For Windows it may be better that we manage the VM image, in order to be able for example to install another MSVC component in it. Deploying a new image sounds easier if that worker pool is managed in servo/taskcluster-config.

[1] By the way I’d like at some point to benchmark different instance types. Compiling Servo benefits from more CPU cores but only to a point, so there’s likely a sweet spot to balance speed v.s. cost.

Dustin J. Mitchell [:dustin] (he/him)

Reporter

Comment 18

•

5 years ago

Could we do that for only some worker pools?

No problem! And the distinction you've described sounds like a good one.

Brian Stack [:bstack]

Assignee

Updated

•

5 years ago

Flags: needinfo?(bstack)

Dustin J. Mitchell [:dustin] (he/him)

Reporter

Comment 19

•

5 years ago

Simon, two things:

How's it going? Can we help? Are we on-track to turn off https://taskcluster.net in a week?
Since we are considering webrender a different project, there's a bit of a conflict inherent in configuring the servo project to manage the entire servo org, which includes servo/webrender. In https://github.com/mozilla/community-tc-config/pull/50/files#diff-70800a36c38d85e21390f3af255c8420L154 :pmoore has changed that to just manage servo/servo. Are there other repos in that org that should be included as well?

Simon Sapin (:SimonSapin)

Comment 20

•

5 years ago

Are we on-track to turn off https://taskcluster.net in a week?

No, not at all. I was not aware of this target date, despite asking in comment 12 :/ Bug 1591591 is still something I hoped we could do before starting the migration for servo/servo.

:pmoore has changed that to just manage servo/servo.

That sounds OK.

Are there other repos in that org that should be included as well?

No, as far as I remember servo/servo and servo/webrender are the only two under servo/ using Taskcuster at the moment.
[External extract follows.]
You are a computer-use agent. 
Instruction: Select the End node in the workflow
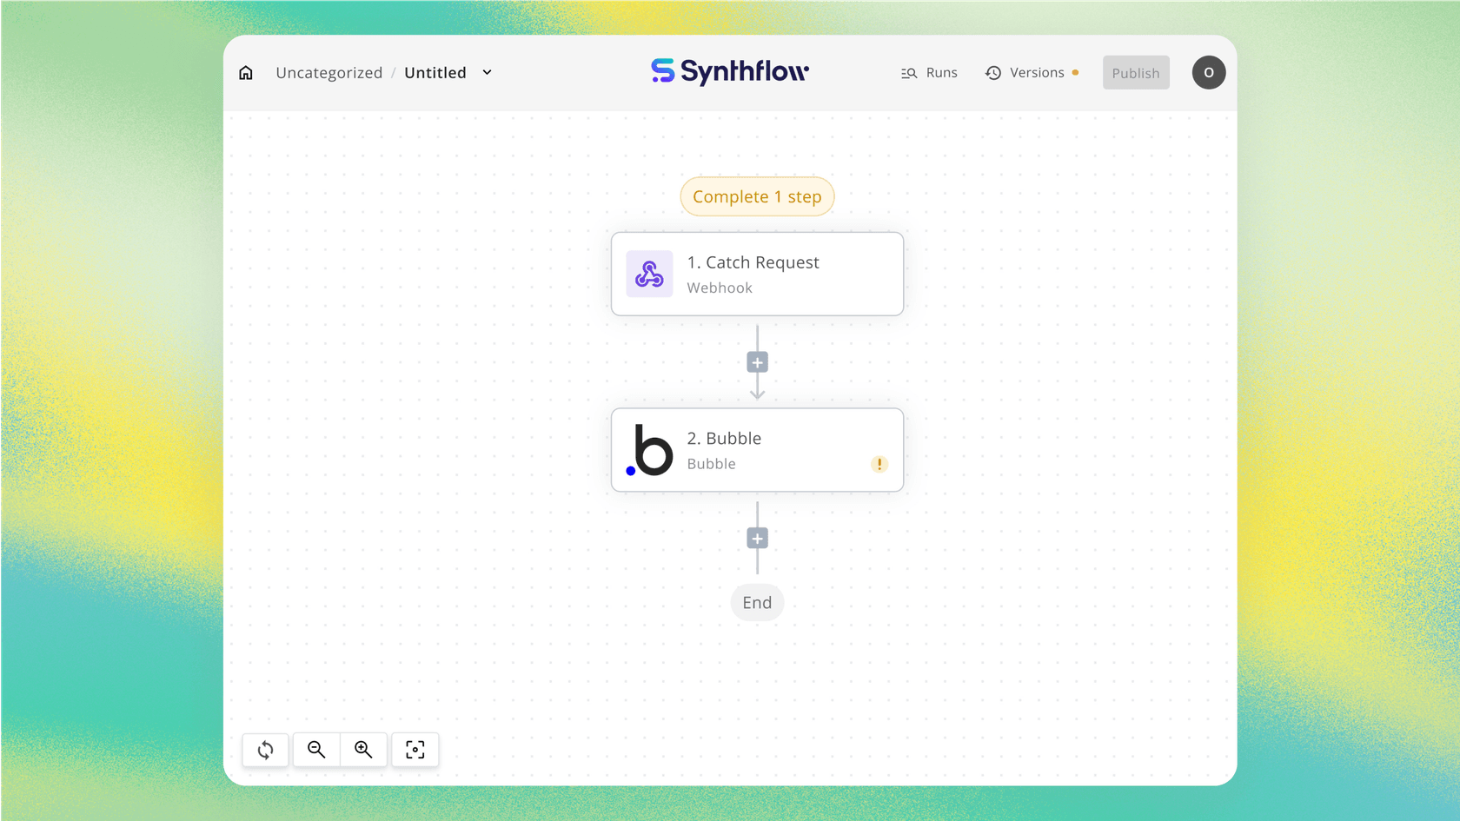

When we want more, PRs to mozilla/community-tc-config to add them on a case-by-case basis sound fine.

Dustin J. Mitchell [:dustin] (he/him)

Reporter

Comment 21

•

5 years ago

https://github.com/mozilla/community-tc-config/pull/54 for worker pools

Dustin J. Mitchell [:dustin] (he/him)

Reporter

Comment 22

•

5 years ago

I gave Simon a user (SimonSapin) in the community workers AWS account with EC2 Read-Only access, in order to set up and debug the win2016 images expeditiously. We can remove that once it's in place (and once we have better mechanics for debugging worker instances that don't require EC2 access).

Simon Sapin (:SimonSapin)

Comment 23

•

5 years ago

With aws-provisioner I used this when instances running a new AMI were starting but not picking up tasks, in order to find their public IP address and RDP in so that I could read generic-worker log files.
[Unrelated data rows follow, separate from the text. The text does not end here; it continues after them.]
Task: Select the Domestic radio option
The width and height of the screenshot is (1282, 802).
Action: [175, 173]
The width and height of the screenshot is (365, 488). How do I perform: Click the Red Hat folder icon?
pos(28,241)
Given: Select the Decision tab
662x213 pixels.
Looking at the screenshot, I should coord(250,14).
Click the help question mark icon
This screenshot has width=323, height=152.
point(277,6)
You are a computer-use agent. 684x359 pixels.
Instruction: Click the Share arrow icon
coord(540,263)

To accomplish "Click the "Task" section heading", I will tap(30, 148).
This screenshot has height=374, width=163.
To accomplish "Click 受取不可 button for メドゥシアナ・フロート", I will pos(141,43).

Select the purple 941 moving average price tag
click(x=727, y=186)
We can remove that once it's in place

I may need this again for future AMI updates, until there’s some other way to find the IP address or read logs.

Simon Sapin (:SimonSapin)

Comment 24

•

5 years ago

With help on IRC from Dustin and tomprince I’ve now managed to configure a Windows / AWS worker pool and run a task.

Bug 1591591 is the next blocker.

Dustin J. Mitchell [:dustin] (he/him)

Reporter

Updated

•

5 years ago

Depends on: 1593543

Dustin J. Mitchell [:dustin] (he/him)

Reporter

Comment 25

•

5 years ago

I believe bug 1593543 is now fixed, and anyhow had a temporary workaround.

Is there anything else I can do to assist or unblock?

Dustin J. Mitchell [:dustin] (he/him)

Reporter

Comment 26

•

5 years ago

Per irc, this is all set! THANK YOU!

Status: NEW → RESOLVED

Closed: 5 years ago

Resolution: --- → FIXED

Simon Sapin (:SimonSapin)

Comment 27

•

5 years ago

https://treeherder.allizom.org/#/jobs?repo=servo-auto is showing task data as expected (and I hear treeherder.mozilla.org will too soon)
https://github.com/servo/servo/pull/24689 has landed
https://github.com/servo/saltfs/pull/986 is deployed
https://github.com/apps/taskcluster is uninstalled from servo/servo
https://github.com/servo/servo/pull/24697 cleans up some loose ends

I think we’re done! Just in time for tomorrow.